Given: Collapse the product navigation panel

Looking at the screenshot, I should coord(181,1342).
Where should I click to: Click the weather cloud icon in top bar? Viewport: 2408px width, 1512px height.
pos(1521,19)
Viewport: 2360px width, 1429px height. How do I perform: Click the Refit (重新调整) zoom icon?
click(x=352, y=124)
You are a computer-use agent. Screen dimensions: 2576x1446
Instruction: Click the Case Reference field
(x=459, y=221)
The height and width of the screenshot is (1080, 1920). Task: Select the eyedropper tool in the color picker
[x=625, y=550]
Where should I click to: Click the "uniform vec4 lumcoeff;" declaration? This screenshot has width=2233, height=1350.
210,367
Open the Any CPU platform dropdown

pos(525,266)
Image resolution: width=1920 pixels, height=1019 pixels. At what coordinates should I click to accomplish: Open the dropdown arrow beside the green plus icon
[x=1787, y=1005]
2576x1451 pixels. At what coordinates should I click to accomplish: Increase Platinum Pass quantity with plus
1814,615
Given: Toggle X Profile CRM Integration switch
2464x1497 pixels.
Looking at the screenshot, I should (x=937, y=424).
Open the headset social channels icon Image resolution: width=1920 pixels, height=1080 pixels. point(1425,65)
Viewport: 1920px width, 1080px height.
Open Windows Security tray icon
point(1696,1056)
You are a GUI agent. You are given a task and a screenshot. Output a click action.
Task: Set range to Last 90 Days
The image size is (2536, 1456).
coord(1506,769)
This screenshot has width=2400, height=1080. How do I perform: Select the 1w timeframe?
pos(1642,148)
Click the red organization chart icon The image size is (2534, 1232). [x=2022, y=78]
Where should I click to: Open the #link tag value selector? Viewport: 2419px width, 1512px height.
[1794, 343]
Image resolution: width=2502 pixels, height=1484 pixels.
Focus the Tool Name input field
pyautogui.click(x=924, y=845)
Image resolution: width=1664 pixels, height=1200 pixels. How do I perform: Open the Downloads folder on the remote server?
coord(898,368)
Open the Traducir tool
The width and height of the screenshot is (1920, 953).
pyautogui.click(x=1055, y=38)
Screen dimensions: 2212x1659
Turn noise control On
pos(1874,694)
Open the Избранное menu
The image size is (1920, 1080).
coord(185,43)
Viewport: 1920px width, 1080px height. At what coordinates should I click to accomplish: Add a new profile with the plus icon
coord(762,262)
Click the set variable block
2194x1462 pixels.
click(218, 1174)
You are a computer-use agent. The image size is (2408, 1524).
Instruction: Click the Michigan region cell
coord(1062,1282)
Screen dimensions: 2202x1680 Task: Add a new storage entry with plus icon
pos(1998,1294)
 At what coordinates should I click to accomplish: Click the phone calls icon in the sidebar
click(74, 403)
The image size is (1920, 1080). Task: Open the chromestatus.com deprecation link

> [Required work]: Extract every line above exactly as it stands.

> [Problem solution]:
Given: Collapse the product navigation panel

Looking at the screenshot, I should coord(181,1342).
Where should I click to: Click the weather cloud icon in top bar? Viewport: 2408px width, 1512px height.
pos(1521,19)
Viewport: 2360px width, 1429px height. How do I perform: Click the Refit (重新调整) zoom icon?
click(x=352, y=124)
You are a computer-use agent. Screen dimensions: 2576x1446
Instruction: Click the Case Reference field
(x=459, y=221)
The height and width of the screenshot is (1080, 1920). Task: Select the eyedropper tool in the color picker
[x=625, y=550]
Where should I click to: Click the "uniform vec4 lumcoeff;" declaration? This screenshot has width=2233, height=1350.
210,367
Open the Any CPU platform dropdown

pos(525,266)
Image resolution: width=1920 pixels, height=1019 pixels. At what coordinates should I click to accomplish: Open the dropdown arrow beside the green plus icon
[x=1787, y=1005]
2576x1451 pixels. At what coordinates should I click to accomplish: Increase Platinum Pass quantity with plus
1814,615
Given: Toggle X Profile CRM Integration switch
2464x1497 pixels.
Looking at the screenshot, I should (x=937, y=424).
Open the headset social channels icon Image resolution: width=1920 pixels, height=1080 pixels. point(1425,65)
Viewport: 1920px width, 1080px height.
Open Windows Security tray icon
point(1696,1056)
You are a GUI agent. You are given a task and a screenshot. Output a click action.
Task: Set range to Last 90 Days
The image size is (2536, 1456).
coord(1506,769)
This screenshot has width=2400, height=1080. How do I perform: Select the 1w timeframe?
pos(1642,148)
Click the red organization chart icon The image size is (2534, 1232). [x=2022, y=78]
Where should I click to: Open the #link tag value selector? Viewport: 2419px width, 1512px height.
[1794, 343]
Image resolution: width=2502 pixels, height=1484 pixels.
Focus the Tool Name input field
pyautogui.click(x=924, y=845)
Image resolution: width=1664 pixels, height=1200 pixels. How do I perform: Open the Downloads folder on the remote server?
coord(898,368)
Open the Traducir tool
The width and height of the screenshot is (1920, 953).
pyautogui.click(x=1055, y=38)
Screen dimensions: 2212x1659
Turn noise control On
pos(1874,694)
Open the Избранное menu
The image size is (1920, 1080).
coord(185,43)
Viewport: 1920px width, 1080px height. At what coordinates should I click to accomplish: Add a new profile with the plus icon
coord(762,262)
Click the set variable block
2194x1462 pixels.
click(218, 1174)
You are a computer-use agent. The image size is (2408, 1524).
Instruction: Click the Michigan region cell
coord(1062,1282)
Screen dimensions: 2202x1680 Task: Add a new storage entry with plus icon
pos(1998,1294)
 At what coordinates should I click to accomplish: Click the phone calls icon in the sidebar
click(74, 403)
The image size is (1920, 1080). Task: Open the chromestatus.com deprecation link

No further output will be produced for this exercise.